#### [Serie di compiti]
1. Nel testo sul ricambio d'aria, in che modo dovrebbe avvenire il ricambio d'aria sanitario?
2. Spiega in una-tre frasi perché, secondo il testo sul ricambio d'aria, aprire le finestre a gennaio non conviene.
3. Prosegui il testo sul ricambio d'aria a partire dall'ultima frase riportata.

#### [Estratto]
Ricambio d’aria e passaggio di vapore: facciamo chiarezza

Sfatiamo un mito.
I muri devono respirare per non “fare la muffa” e compagnia cantante?
Risposta breve: NO.

Risposta lunga: non confondiamo la “respirazione”, intesa come ricambio di aria, con la traspirazione, intesa come passaggio di vapore.
ricambio
Per quanto riguarda il ricambio d’aria sanitario, questo dovrebbe avvenire in maniera controllata attraverso, per l’appunto, la ventilazione meccanica controllata abbinata ad un recupero del calore. A chi teme di dover vivere in reclusione ripeto sempre che niente ci impedisce di aprire le finestre quando vogliamo, specie nelle mezze stagioni, ma con la consapevolezza che se lo facciamo a gennaio oltre a gelarci il naso stiamo letteralmente buttando i soldi…dalla finestra!

#### [Righe dei dati]
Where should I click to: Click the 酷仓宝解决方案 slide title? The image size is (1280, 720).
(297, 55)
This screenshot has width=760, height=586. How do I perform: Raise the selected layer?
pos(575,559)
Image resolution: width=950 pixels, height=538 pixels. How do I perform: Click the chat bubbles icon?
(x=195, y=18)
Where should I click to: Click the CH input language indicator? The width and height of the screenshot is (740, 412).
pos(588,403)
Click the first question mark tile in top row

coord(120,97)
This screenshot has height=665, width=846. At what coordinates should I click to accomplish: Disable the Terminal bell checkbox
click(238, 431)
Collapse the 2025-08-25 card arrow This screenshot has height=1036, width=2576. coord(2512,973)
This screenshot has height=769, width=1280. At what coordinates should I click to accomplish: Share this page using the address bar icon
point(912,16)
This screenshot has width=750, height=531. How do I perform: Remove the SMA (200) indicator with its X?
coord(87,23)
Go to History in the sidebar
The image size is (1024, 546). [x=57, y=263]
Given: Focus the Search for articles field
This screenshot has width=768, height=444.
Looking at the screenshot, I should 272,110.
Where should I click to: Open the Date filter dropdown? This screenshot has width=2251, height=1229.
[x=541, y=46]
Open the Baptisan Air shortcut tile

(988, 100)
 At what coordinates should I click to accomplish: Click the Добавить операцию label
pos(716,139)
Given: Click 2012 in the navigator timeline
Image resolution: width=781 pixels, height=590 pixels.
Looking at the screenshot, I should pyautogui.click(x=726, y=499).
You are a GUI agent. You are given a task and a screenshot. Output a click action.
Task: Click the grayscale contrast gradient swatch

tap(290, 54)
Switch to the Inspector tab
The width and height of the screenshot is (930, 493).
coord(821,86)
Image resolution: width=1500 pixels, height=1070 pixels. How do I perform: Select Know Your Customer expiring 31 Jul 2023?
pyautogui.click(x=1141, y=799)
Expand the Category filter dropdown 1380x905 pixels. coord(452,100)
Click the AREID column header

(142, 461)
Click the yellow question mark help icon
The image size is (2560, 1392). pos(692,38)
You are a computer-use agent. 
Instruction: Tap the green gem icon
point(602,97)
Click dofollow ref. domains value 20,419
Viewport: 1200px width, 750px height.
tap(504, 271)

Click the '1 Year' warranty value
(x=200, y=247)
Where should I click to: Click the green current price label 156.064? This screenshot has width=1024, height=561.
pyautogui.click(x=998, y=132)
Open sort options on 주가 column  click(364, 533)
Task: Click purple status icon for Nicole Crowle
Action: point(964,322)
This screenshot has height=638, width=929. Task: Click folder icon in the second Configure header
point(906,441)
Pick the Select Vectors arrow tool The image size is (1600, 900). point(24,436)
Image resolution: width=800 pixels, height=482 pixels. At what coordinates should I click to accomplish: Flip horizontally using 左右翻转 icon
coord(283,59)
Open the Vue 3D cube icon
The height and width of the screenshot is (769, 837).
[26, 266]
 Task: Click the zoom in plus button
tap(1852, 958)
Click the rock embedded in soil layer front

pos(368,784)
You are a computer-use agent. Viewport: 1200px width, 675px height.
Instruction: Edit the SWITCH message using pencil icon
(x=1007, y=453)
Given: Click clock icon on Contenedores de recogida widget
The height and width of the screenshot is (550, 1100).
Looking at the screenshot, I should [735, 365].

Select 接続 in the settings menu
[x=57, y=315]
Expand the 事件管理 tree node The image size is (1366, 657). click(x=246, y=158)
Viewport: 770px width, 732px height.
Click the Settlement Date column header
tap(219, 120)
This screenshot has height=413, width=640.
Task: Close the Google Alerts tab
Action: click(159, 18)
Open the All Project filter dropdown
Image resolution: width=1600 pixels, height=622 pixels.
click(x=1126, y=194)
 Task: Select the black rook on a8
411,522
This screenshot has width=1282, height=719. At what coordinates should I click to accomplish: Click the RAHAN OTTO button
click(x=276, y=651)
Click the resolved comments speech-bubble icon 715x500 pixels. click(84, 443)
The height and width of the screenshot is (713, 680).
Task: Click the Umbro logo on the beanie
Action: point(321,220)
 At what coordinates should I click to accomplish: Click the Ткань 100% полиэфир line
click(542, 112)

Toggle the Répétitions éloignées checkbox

#### [Ecco le risposte]
1. In maniera controllata, attraverso la ventilazione meccanica controllata abbinata a un recupero del calore.

2. Aprendo le finestre a gennaio, oltre a gelarci il naso, buttiamo letteralmente i soldi dalla finestra. Le finestre si possono comunque aprire quando si vuole, specie nelle mezze stagioni.

3.
Condensa interstiziale
Per quanto riguarda invece il passaggio di vapore, iniziamo con il dire che la traspirabilità è un po’ sopravvalutata. Solamente il 3-4% del vapore passa attraverso l’involucro, il resto evacua attraverso i ricambi d’aria (controllati o meno). Quello che conta è che la stratigrafia sia aperta alla diffusione verso l’esterno, come se fosse un’autostrada con una serie di caselli in successione (i passaggi tra un materiale e l’altro) ai quali le particelle di vapore sono costrette a rallentare: il secondo casello dovrà smaltire la coda più velocemente del primo e così via, non il contrario, altrimenti si creeranno pericolosi incolonnamenti (ovvero rischi di condense interstiziali). Se per ipotesi chiudessi subito la frontiera non avrei bisogno di caselli aperti in seguito, a meno che qualche particella non trovi comunque il modo di aggirare l’ostacolo e passare. Ecco perché la cosiddetta barriera al vapore posta internamente si usa solo in alcuni casi e quasi mai nelle nuove costruzioni, nelle quali si preferisce generalmente controllare la fuoriuscita del vapore senza impedirla.

muffa e ponte termico
Tornando alla domanda iniziale: cosa devo fare per non avere più problemi di muffe? Assicuriamoci PRIMA di eliminare i ponti termici costruttivi (con un buon cappotto senza interruzioni, ad esempio) e di garantire in questo modo alte temperature superficiali lungo i bordi delle stanze e dei serramenti. Fatto questo, POI viene l’arieggiamento dei locali. Famosi i casi in cui, in edifici datati, dopo aver sostituito i serramenti ricercando un miglioramento del comfort domestico cominciavamo a formarsi muffe negli angoli della stanza; paradossalmente l’unica cosa che salvava i proprietari dalla muffa era il ricambio d’aria garantito dalle infiltrazioni di aria dalle vecchie finestre!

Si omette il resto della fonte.